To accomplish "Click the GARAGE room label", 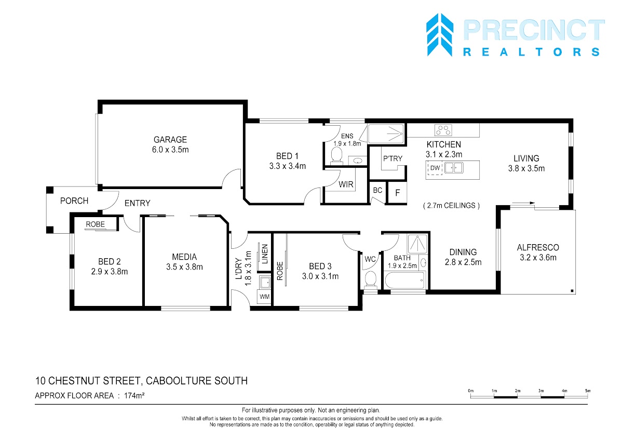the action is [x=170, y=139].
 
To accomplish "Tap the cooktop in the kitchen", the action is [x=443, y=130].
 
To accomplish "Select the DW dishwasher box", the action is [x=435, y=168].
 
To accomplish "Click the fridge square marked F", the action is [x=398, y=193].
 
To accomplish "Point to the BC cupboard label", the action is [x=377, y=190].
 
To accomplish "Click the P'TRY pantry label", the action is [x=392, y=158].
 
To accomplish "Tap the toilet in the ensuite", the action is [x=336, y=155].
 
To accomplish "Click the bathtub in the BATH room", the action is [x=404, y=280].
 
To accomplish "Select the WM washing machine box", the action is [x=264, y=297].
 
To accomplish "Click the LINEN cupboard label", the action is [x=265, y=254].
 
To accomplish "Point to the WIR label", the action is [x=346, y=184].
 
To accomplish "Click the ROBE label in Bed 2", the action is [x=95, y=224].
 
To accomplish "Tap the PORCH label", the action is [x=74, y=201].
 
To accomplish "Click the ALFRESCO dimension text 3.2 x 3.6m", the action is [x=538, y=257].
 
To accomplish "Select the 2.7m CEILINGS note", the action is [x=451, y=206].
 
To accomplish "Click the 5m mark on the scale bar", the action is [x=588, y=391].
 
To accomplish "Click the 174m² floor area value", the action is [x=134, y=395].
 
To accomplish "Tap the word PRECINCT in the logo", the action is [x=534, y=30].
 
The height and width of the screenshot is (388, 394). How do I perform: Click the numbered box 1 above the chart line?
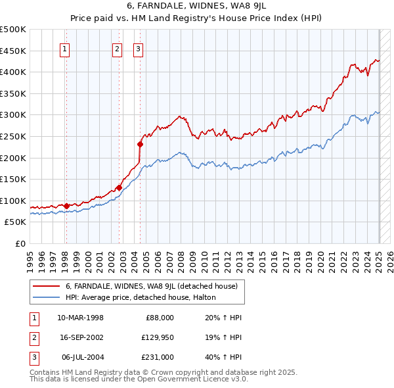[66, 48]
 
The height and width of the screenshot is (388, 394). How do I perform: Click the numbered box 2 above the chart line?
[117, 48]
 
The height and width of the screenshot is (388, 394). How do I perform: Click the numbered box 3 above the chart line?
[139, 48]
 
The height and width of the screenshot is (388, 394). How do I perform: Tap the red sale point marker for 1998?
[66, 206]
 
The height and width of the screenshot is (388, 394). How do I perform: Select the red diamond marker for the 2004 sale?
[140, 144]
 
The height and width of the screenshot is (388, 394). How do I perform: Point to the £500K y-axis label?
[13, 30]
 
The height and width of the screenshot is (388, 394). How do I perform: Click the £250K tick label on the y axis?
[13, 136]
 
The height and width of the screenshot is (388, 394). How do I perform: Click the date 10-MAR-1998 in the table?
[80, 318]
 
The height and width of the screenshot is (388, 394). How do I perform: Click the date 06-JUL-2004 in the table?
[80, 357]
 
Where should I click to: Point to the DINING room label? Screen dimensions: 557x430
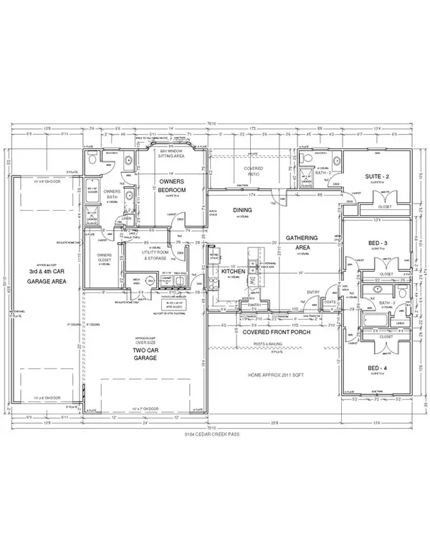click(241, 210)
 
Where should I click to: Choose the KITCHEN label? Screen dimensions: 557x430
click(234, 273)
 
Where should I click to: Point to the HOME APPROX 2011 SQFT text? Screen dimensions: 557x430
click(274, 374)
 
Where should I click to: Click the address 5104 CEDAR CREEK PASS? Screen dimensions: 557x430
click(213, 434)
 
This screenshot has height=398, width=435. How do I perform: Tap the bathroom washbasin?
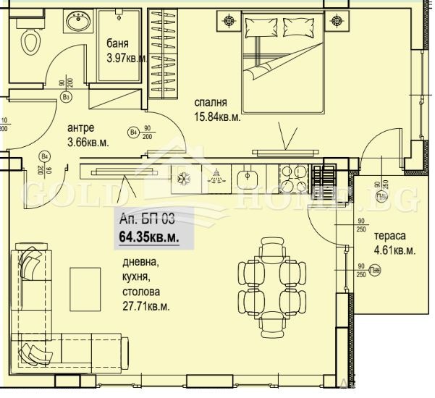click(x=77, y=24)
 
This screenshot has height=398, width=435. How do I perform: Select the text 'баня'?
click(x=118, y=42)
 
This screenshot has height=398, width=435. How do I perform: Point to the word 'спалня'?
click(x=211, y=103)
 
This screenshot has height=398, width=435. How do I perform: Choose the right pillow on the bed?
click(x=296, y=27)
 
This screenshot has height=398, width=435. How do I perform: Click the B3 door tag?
========
* **SHORT PROBLEM**:
Rewrite the part of the records that opens with the line containing "This screenshot has height=398, width=435. How do I perform: Tap" and closes with the line containing "click(x=118, y=42)" as a numbered list. Skip blank lines, and keep the pictures out of your answer.

* **RESPONSE**:
1. This screenshot has height=398, width=435. How do I perform: Tap the bathroom washbasin?
2. click(x=77, y=24)
3. This screenshot has height=398, width=435. How do I perform: Select the text 'баня'?
4. click(x=118, y=42)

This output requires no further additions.